A. 学部や学科によるため一概には言えませんが、伝統的に難易度(偏差値)では上智がややリードし、理科大が追う展開でした。しかし近年は、理系需要の高まりを受け理科大の評価・難易度が上昇し、ほぼ「並立」していると見るのが妥当です。就職については、それぞれ強みがあり、外資系企業や国際機関、マスコミなどは「上智」が、一方でメーカーの研究開発職、ITエンジニア、技術系専門職などは「理科大」が圧倒的な強さを誇ります。金融や総合商社は、両校ともに早慶に次ぐ存在感を持っています。

【Mitorie編集部の視点】

これは、どちらが「上」かという単純な序列の話ではありません。私たちが注目すべきは、社会が求める「専門性」の変化です。

上智大学が育む「キリスト教ヒューマニズム」や「高度な語学力」は、AIが台頭する時代だからこそ、機械には代替できない「人間の尊厳」を問う学問として、その重要性を増しているとも言えます。

同時に、「括り名」という世俗的な指標において、「理」が「智」と肩を並べるようになったという事実は、「もはや理系的な素養なしに、未来のエリートとは見なされない」という、社会からの強烈なメッセージでもあります。

かつて「文系だから数学は不要」と言えた時代は終わりを告げました。「智(人間性・教養)」と「理(科学技術)」は対立するものではなく、これからの時代を生き抜くための“両輪”なのです。

まとめ ― 大学の「括り名」は、私たちが未来に何を求めるかを映す鏡

「早慶上智」から「早慶上理」へ。
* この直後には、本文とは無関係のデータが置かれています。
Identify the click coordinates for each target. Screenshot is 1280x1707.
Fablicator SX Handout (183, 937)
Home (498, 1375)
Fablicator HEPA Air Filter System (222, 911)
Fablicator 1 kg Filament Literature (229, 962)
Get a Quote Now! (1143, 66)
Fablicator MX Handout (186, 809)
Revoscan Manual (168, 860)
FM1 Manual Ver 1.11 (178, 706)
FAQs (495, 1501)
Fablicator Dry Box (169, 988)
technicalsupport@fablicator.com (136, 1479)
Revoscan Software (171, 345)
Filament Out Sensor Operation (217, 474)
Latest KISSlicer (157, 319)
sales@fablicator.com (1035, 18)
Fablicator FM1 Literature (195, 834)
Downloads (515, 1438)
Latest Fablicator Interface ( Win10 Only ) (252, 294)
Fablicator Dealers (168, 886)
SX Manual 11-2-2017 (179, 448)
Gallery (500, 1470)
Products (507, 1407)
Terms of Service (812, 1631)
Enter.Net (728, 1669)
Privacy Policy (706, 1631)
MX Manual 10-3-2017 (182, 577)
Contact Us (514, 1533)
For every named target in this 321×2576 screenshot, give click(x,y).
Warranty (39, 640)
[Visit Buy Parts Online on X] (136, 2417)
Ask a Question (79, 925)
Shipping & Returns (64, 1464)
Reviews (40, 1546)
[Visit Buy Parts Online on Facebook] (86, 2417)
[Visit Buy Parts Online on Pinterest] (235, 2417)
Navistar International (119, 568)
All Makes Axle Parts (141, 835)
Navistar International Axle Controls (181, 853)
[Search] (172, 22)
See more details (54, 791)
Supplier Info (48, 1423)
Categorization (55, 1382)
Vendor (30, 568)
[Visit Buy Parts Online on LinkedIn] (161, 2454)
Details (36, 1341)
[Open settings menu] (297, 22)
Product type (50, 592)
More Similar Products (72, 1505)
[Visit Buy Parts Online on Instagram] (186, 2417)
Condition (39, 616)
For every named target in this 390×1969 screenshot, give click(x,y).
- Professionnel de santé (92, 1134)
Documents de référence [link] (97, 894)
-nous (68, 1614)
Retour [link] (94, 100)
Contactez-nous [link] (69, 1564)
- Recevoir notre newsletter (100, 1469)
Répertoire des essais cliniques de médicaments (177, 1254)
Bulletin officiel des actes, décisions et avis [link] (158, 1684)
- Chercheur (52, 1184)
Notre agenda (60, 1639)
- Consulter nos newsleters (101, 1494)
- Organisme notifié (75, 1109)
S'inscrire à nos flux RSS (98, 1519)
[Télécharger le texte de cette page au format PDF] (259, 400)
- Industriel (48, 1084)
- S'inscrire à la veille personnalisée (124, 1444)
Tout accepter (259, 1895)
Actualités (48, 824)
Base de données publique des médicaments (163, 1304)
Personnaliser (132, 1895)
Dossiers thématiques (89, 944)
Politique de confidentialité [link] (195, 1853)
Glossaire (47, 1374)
この変化は、私たちが子どもの教育や、自らのキャリア(リスキリング)を考える上で、非常に大きな示唆を与えてくれます。

伝統と人脈の「早慶」という絶対的な強さを持つ土台。その上で、かつては「国際性(智)」が最重要視されましたが、今は「科学技術(理)」が、それと並び立つ新たなエンジンとして強く求められている。

大学の「括り名」とは、その時代が「何に価値を見出し、未来を託そうとしているか」を映し出す“鏡”そのものなのかもしれません。

括り名象徴する価値観時代背景
早慶上智伝統・人脈 + 国際性(智)グローバル化、国際貿易の時代
早慶上理伝統・人脈 + 科学技術(理)テクノロジー、DX、AIの時代

国際性(智)と科学技術(理)。

これからの複雑な時代を生き抜くために、私たちは、あるいは私たちの子どもは、その両方を翼として持つ必要があるのでしょう。

あなたは、この「早慶上理」という新しい響きに、どのような未来の“エリート像”を思い描きますか?